- GIVEN DATA

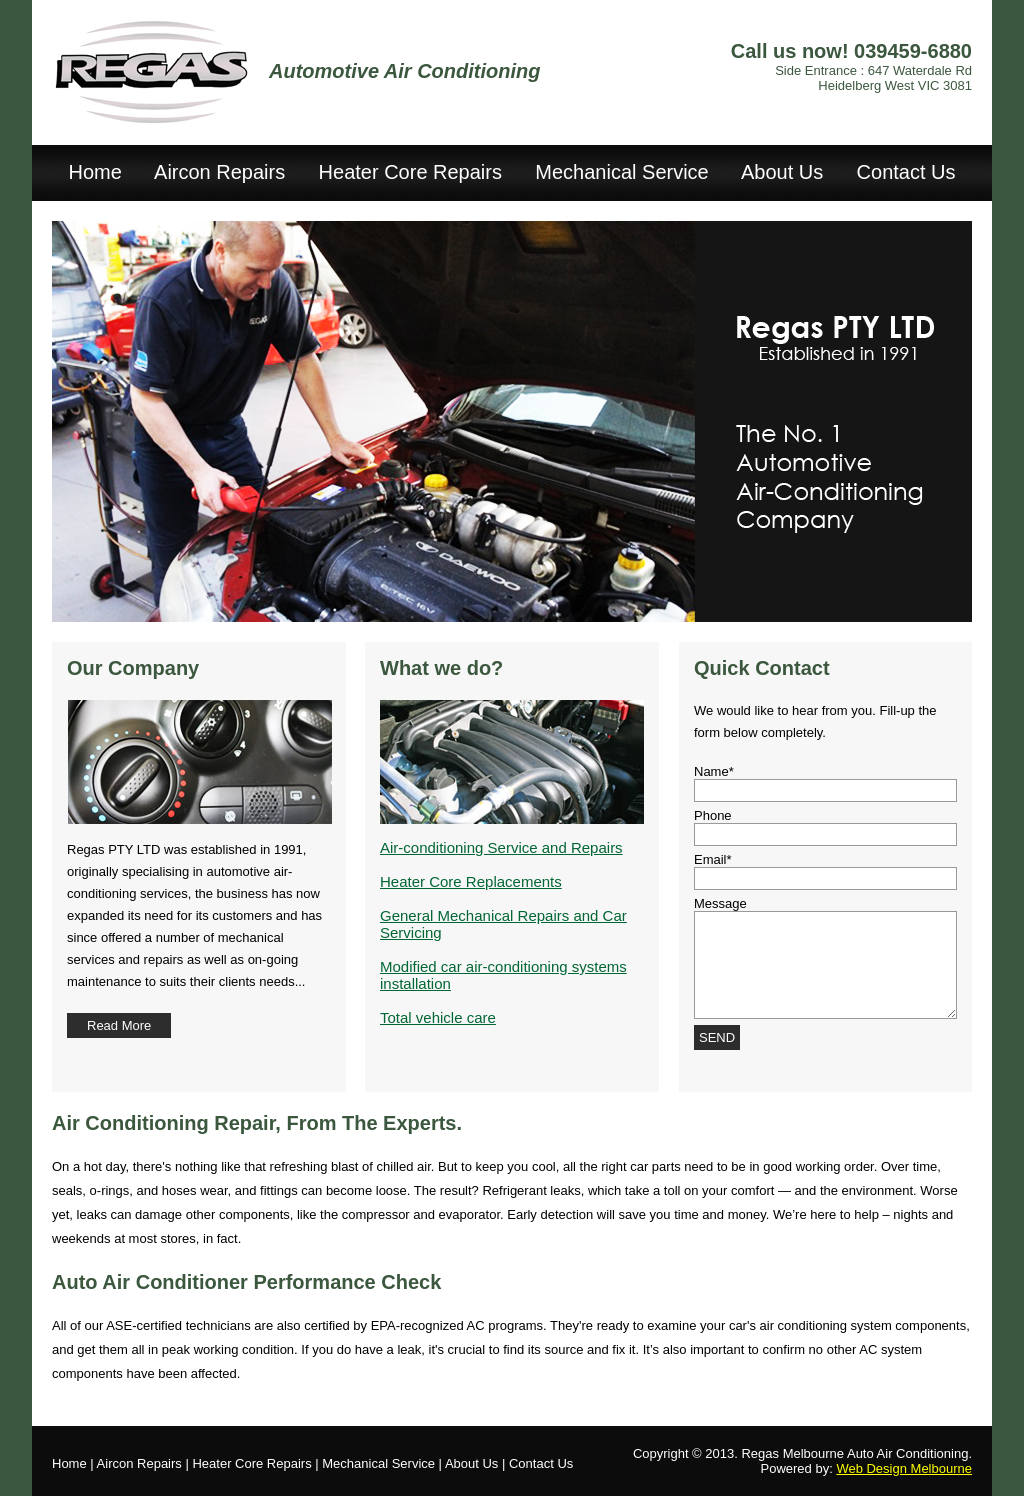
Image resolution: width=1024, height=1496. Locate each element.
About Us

==

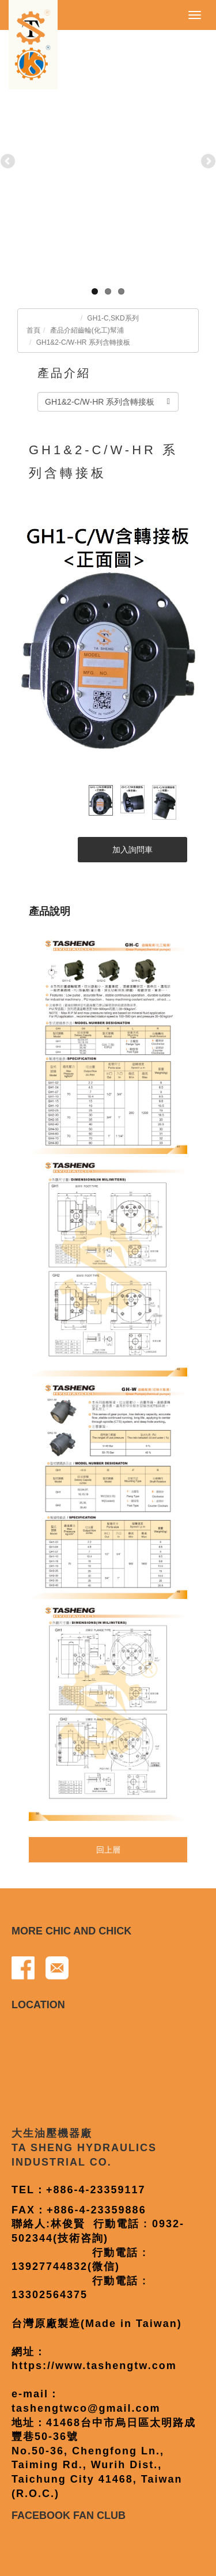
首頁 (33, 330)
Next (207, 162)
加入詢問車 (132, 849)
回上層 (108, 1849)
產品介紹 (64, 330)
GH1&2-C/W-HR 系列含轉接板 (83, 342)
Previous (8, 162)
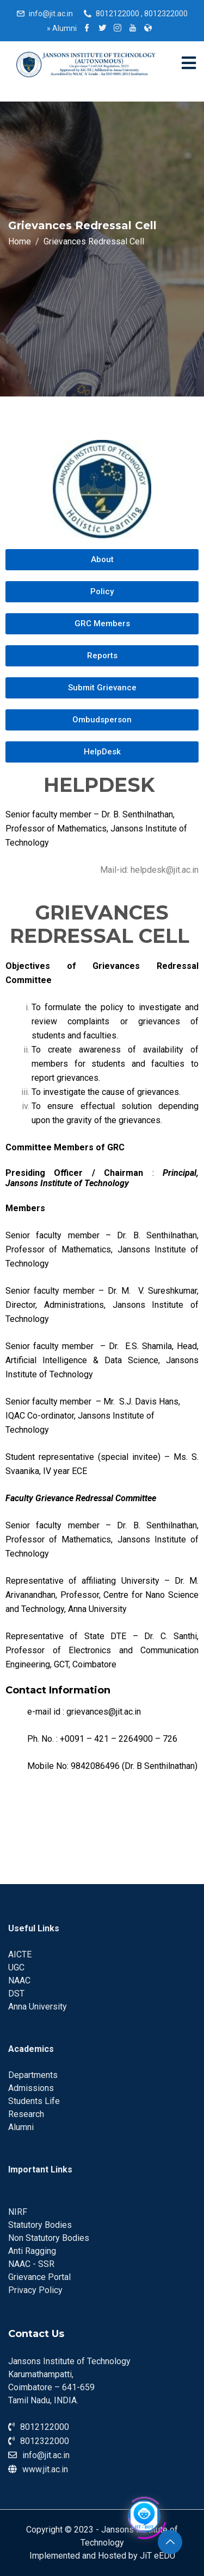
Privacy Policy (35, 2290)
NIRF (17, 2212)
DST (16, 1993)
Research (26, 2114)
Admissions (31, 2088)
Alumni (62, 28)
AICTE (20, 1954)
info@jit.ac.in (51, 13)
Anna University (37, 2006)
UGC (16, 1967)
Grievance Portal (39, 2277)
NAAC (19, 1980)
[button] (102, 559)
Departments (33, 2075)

- WHAT IS REQUIRED
Reproduce verbatim the lines of the material that begin with the line containing "Admissions (31, 2088)" and end with the line containing "Departments (33, 2075)", including both of those lines.

- EXERCISE ANSWER
Admissions (31, 2088)
Alumni (62, 28)
AICTE (20, 1954)
info@jit.ac.in (51, 13)
Anna University (37, 2006)
UGC (16, 1967)
Grievance Portal (39, 2277)
NAAC (19, 1980)
[button] (102, 559)
Departments (33, 2075)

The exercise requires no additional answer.